● **Task requirements**:
Return the stretch of the Japan reading list from "The Tale of" through "beautiful love story.", copied word for word.

● **Excerpted passage**:
:::
Armchair Traveler goes to Japan

Mt FujiJapan, with it’s dramatic history and exotic culture, has always fascinated Westerners. Catch a glimpse of Japan through these books.

The Tale of Murasaki by Liza Dalby. This brilliantly imagined memoir of Murasaki, author of the world’s first novel, is filled with details of 11th century Japan and the intrigues and politics of court life. Dalby successfully introduces and makes familiar a very distant, very foreign time and place.

Autumn Bridge by Takashi Matsuoka. Rich and vivid, this novel, set during the waning days of Japan’s feudal age, follows the story of a clan whose members can see into the future. An epic tale of swords, sorcery and honor.

Memoirs of a Geisha by Arthur Golden. Long-time favorite of book clubs everywhere, Memoirs of a Geisha follows the life and fortune of a girl who became a geisha, set at the end of the golden age of geisha. Filled with fascinating details of the private world and hardships of a geisha, it is also a beautiful love story.
:::
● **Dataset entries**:
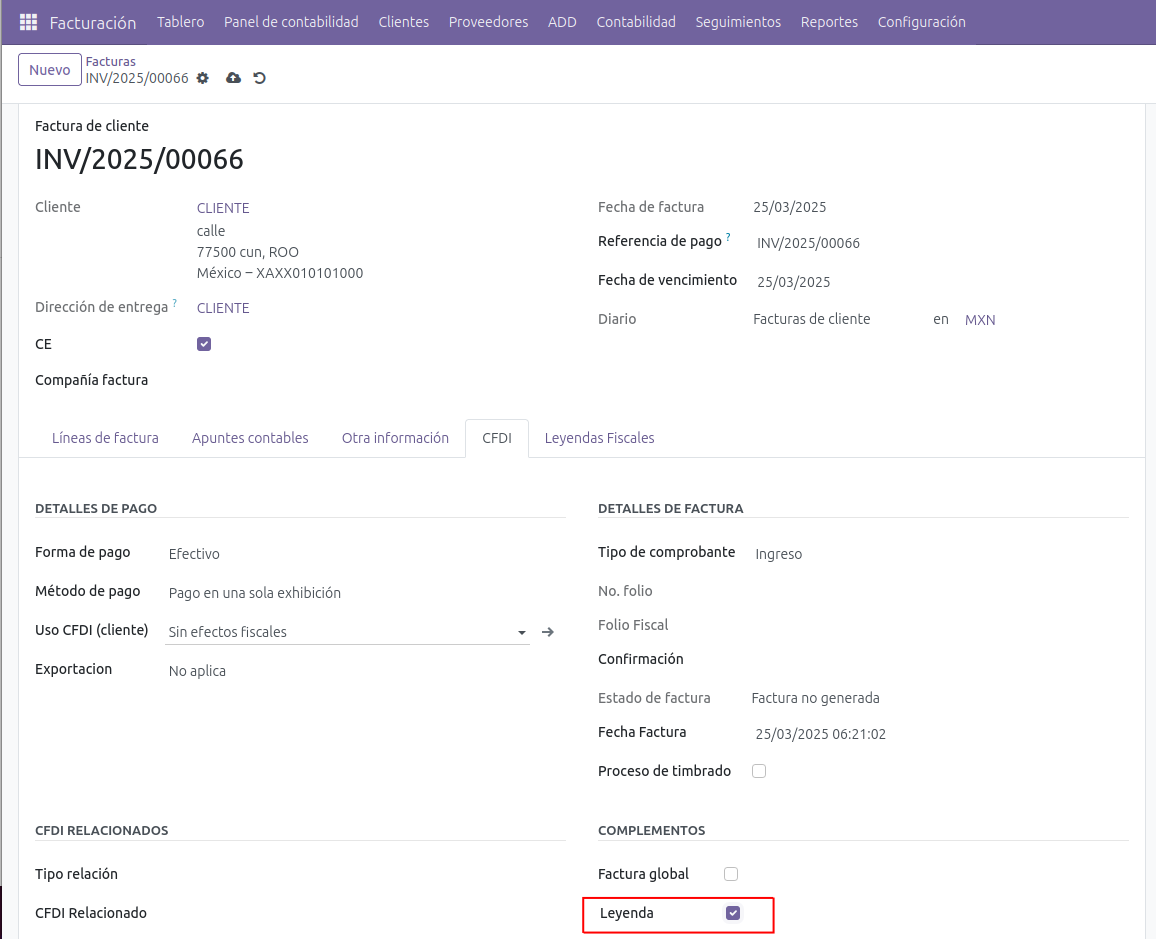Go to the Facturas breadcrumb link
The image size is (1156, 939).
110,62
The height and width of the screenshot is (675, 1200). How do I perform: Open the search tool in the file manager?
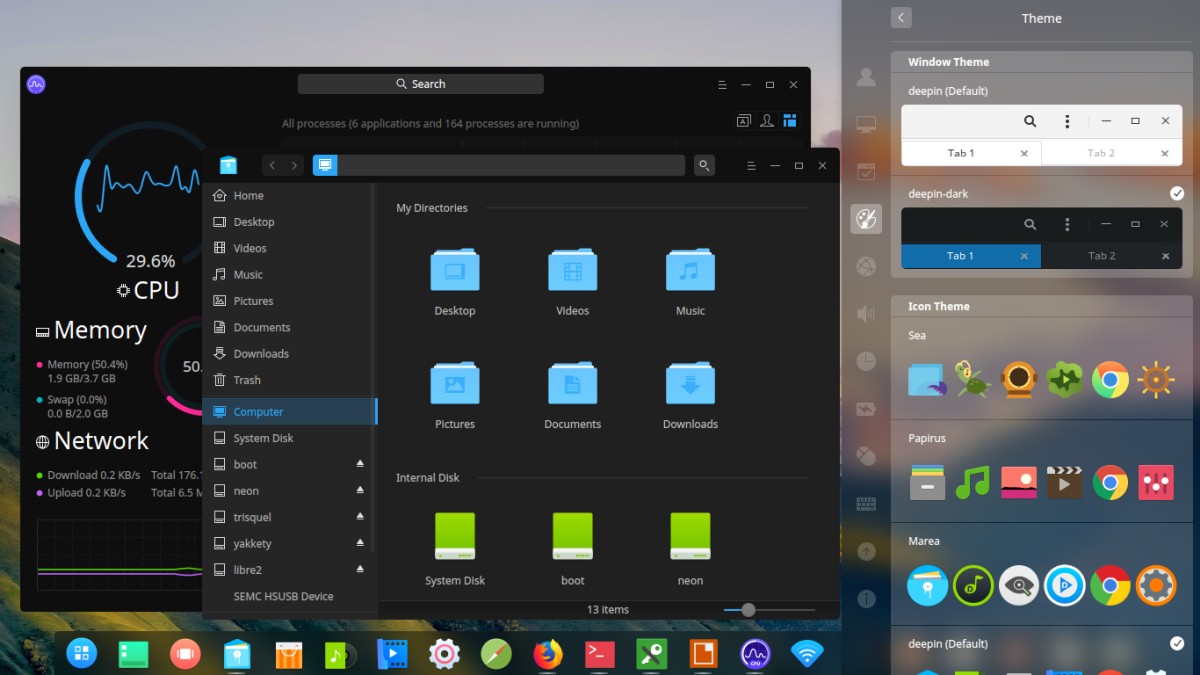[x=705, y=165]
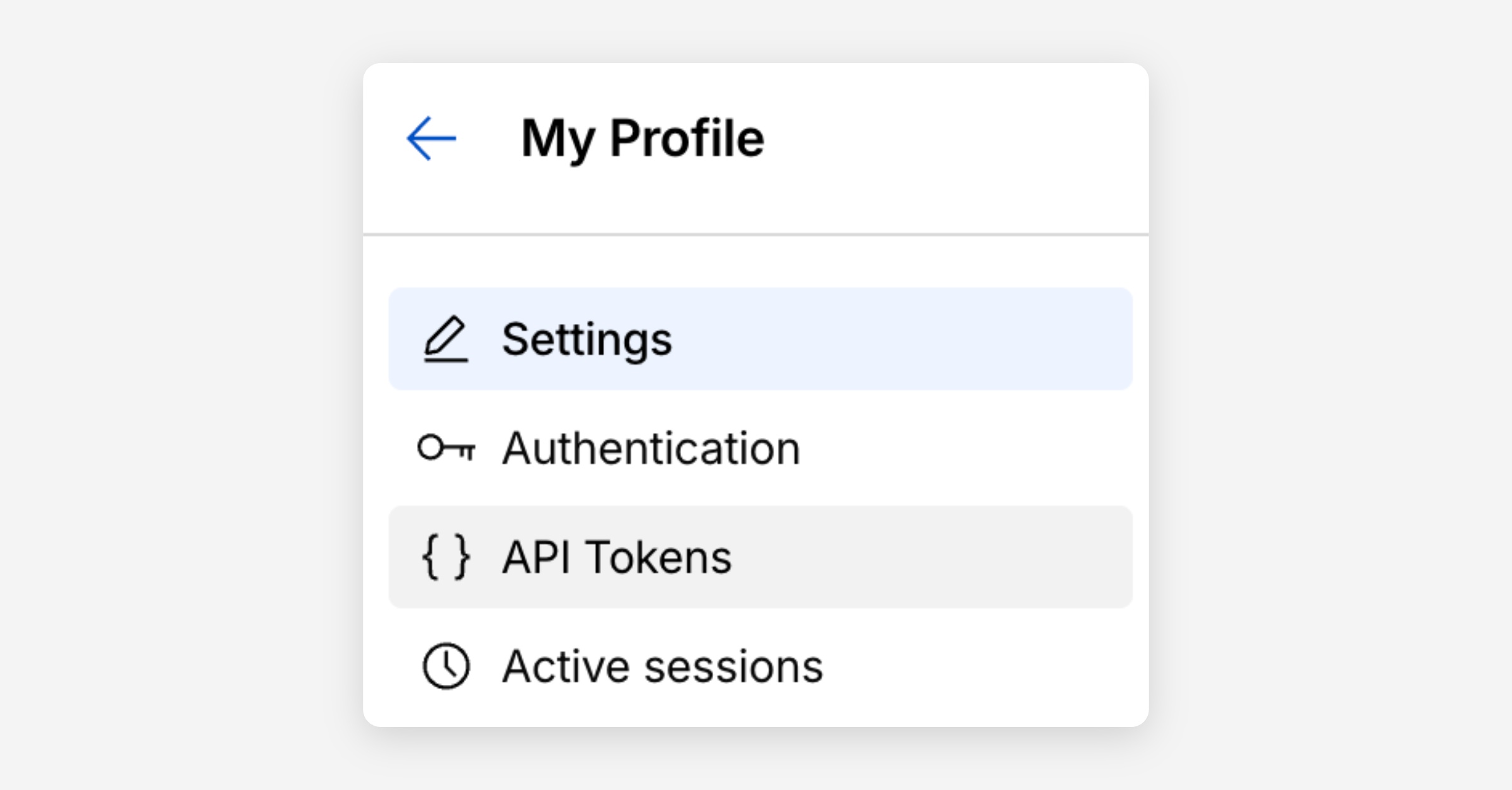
:::
● **Answer box**:
The Tale of Murasaki by Liza Dalby. This brilliantly imagined memoir of Murasaki, author of the world’s first novel, is filled with details of 11th century Japan and the intrigues and politics of court life. Dalby successfully introduces and makes familiar a very distant, very foreign time and place.

Autumn Bridge by Takashi Matsuoka. Rich and vivid, this novel, set during the waning days of Japan’s feudal age, follows the story of a clan whose members can see into the future. An epic tale of swords, sorcery and honor.

Memoirs of a Geisha by Arthur Golden. Long-time favorite of book clubs everywhere, Memoirs of a Geisha follows the life and fortune of a girl who became a geisha, set at the end of the golden age of geisha. Filled with fascinating details of the private world and hardships of a geisha, it is also a beautiful love story.